When the snow falls on city sidewalks, so do people — and at least some of them end up in hospital emergency rooms.
"We're seeing a rash of slip-and-fall injuries, from the snow, slush and ice," said Dr. Jeffrey Lazar, at New York Presbyterian Lower Manhattan. "We've seen everything from sprained ankles and broken wrists to an eyeball injury and a punctured lung."
Lazar said the E.R. is not more busy overall, because many of the people with less urgent maladies are staying away. Other hospitals, too, reported a similar decrease in low-level cases paired with an increase in snow-related injuries.
Outside the Lower Manhattan facility, EMS workers said the roads were in better shape than expected.

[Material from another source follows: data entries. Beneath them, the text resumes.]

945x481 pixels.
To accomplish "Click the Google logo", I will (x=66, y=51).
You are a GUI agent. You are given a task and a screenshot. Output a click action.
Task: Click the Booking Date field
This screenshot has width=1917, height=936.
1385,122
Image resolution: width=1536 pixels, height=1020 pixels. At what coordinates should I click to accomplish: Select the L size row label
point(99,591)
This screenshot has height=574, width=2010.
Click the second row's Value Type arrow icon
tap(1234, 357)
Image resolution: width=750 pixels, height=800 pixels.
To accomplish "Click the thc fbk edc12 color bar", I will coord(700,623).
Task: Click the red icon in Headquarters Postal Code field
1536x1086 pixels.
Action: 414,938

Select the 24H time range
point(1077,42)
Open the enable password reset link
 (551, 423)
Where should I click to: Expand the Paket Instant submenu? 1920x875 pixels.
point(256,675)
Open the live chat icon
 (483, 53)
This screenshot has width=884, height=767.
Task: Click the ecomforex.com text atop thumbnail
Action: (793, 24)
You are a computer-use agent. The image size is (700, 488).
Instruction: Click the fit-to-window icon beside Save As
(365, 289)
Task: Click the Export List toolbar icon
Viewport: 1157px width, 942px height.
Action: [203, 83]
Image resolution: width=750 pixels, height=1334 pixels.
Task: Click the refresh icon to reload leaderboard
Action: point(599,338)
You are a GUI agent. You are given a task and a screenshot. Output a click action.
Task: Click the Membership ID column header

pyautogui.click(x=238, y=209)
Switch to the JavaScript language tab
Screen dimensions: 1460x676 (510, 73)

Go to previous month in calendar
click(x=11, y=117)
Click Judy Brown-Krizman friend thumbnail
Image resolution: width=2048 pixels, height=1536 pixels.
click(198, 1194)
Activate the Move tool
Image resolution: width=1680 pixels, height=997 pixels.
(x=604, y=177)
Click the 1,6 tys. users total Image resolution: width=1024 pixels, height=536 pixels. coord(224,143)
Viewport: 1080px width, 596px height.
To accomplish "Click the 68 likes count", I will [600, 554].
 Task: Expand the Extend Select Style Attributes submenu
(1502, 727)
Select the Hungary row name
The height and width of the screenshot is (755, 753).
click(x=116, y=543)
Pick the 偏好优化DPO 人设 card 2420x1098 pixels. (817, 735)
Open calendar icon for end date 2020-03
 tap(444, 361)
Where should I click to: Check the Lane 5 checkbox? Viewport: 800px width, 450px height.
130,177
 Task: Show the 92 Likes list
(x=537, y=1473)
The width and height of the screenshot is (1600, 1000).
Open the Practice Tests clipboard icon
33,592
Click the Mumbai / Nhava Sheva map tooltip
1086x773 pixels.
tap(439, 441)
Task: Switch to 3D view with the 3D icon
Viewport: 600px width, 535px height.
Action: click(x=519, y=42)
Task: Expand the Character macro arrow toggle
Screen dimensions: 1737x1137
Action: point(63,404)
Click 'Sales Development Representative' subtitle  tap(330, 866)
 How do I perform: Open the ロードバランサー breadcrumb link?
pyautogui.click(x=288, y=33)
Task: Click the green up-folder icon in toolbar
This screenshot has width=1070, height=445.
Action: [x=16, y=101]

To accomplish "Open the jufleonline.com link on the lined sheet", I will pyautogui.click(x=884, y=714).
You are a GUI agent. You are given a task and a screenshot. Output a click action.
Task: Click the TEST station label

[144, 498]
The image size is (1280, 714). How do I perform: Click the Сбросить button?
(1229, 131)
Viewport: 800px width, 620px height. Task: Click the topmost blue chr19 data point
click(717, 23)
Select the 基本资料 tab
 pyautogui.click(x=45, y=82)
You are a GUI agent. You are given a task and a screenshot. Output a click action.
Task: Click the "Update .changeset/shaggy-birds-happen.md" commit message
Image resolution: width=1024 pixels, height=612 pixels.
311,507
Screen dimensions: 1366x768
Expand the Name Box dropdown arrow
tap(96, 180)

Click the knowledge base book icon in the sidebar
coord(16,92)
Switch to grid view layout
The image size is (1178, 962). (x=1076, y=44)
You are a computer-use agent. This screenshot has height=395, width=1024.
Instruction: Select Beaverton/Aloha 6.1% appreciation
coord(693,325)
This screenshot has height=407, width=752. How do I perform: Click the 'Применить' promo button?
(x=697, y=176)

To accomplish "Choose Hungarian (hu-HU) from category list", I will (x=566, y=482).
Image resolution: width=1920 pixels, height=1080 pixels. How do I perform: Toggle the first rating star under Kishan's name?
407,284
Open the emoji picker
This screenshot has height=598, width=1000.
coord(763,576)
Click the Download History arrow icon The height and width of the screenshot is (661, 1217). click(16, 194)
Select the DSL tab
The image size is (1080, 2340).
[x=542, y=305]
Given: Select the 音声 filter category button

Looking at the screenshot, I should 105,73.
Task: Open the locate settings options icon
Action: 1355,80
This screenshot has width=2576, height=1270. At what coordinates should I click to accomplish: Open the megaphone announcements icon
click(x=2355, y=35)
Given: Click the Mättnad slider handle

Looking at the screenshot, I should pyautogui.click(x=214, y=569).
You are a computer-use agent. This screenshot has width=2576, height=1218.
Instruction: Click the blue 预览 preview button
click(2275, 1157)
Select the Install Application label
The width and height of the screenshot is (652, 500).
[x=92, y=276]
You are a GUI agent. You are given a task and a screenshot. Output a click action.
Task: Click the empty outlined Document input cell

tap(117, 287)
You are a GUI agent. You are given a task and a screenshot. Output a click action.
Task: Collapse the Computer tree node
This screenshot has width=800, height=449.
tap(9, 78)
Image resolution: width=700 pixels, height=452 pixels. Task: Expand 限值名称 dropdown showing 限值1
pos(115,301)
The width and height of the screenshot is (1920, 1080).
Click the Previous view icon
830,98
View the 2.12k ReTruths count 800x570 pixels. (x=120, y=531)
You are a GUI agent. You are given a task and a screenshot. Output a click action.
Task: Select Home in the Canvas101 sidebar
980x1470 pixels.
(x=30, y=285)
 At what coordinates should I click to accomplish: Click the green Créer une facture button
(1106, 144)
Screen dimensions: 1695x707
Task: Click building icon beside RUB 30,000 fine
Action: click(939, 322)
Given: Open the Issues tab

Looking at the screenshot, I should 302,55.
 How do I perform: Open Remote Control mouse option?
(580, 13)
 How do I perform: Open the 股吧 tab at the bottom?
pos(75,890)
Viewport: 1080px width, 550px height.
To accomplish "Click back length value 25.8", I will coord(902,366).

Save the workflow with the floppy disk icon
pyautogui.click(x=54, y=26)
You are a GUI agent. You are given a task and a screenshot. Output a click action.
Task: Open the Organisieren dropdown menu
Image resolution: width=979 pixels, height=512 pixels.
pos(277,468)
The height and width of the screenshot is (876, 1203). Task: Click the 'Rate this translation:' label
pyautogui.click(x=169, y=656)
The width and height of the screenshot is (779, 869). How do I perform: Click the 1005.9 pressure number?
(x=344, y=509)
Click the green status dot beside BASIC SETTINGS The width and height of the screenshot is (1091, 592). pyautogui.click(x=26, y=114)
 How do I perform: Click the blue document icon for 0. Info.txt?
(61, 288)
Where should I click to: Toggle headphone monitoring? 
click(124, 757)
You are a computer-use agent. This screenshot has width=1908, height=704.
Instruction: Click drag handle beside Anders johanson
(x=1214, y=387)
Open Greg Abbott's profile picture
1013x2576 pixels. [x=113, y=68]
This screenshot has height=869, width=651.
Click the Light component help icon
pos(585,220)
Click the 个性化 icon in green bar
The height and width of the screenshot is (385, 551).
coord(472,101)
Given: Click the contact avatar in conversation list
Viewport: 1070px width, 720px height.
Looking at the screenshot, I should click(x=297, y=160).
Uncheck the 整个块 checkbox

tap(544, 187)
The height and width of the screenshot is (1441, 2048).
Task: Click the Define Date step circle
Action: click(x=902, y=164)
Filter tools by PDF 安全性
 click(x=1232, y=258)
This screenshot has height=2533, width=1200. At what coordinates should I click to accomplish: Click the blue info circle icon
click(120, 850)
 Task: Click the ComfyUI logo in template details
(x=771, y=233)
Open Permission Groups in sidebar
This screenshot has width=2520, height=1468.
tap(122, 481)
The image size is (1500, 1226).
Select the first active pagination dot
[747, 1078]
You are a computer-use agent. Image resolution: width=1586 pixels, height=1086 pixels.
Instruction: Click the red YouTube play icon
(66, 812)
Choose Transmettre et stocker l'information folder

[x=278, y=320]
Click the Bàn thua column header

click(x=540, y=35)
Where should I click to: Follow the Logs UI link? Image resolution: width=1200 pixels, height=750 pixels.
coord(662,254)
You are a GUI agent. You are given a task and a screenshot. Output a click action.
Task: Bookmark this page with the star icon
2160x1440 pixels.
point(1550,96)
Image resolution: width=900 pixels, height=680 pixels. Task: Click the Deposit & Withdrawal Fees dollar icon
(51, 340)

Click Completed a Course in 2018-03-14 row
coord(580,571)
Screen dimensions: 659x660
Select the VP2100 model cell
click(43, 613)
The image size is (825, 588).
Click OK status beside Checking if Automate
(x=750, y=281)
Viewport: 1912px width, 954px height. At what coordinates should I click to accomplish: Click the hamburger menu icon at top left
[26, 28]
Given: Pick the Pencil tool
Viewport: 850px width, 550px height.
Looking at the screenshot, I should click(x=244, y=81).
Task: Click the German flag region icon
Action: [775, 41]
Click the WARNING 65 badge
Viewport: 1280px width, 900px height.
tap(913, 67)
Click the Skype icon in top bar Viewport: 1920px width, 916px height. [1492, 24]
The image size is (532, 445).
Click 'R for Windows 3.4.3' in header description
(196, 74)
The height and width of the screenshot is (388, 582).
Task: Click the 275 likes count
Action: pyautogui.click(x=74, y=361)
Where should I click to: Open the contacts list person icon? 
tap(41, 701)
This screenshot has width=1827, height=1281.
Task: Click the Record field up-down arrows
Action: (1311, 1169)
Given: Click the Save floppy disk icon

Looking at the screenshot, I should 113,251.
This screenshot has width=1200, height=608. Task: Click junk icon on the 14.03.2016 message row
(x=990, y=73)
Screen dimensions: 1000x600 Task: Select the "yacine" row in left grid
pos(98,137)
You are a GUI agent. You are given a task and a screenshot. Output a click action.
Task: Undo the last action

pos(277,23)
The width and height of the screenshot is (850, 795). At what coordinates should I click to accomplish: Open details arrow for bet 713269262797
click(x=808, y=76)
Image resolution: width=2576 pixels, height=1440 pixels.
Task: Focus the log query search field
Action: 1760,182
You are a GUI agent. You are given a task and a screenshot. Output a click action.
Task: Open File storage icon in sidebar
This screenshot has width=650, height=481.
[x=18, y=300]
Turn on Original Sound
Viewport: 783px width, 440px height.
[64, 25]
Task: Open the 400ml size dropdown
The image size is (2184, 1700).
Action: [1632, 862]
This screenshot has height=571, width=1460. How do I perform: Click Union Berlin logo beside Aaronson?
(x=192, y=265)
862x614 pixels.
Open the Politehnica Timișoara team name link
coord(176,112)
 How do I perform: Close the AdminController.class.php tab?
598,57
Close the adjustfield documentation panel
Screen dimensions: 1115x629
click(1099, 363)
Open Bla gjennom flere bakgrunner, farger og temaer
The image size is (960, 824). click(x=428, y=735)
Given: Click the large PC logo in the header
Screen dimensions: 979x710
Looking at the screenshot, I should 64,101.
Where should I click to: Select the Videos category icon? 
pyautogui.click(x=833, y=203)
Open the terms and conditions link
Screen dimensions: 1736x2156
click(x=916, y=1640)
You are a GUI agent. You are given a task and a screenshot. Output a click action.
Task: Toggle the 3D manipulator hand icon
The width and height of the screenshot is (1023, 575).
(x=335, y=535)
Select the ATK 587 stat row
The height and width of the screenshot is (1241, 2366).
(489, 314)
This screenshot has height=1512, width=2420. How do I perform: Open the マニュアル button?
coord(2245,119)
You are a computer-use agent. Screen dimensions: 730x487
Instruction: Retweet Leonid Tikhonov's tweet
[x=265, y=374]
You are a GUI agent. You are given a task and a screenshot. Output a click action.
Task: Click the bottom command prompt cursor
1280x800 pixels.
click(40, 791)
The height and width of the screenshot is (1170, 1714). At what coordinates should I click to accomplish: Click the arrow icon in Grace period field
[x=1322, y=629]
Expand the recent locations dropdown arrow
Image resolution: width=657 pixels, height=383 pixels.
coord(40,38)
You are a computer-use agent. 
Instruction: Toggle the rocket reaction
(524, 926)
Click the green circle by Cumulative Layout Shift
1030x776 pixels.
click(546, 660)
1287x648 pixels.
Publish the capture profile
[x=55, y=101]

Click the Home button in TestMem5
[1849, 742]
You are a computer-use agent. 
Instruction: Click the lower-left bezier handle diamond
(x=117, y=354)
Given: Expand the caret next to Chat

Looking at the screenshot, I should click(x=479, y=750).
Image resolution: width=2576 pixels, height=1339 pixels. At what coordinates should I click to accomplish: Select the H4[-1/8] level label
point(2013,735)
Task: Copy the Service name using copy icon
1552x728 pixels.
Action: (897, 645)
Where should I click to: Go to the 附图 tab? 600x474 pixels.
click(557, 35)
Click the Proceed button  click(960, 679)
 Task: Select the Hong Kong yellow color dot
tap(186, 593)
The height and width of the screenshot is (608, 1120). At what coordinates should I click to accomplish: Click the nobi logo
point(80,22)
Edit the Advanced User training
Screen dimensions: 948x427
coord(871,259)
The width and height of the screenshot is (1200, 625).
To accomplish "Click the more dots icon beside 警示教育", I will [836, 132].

"We've been able to get around just fine," said New York-Presbyterian ambulance driver Danny Meisels. "There's much less traffic on the roads than usual, which is a great thing, and since the snow stopped, there's just a lot of slush, but it's not that icy."
Things can be tougher for EMS crews on sidewalks.
"Moving patients or getting to them or getting to their homes — that's actually a little harder, because of the slush and the ice and the snow," Meisels said.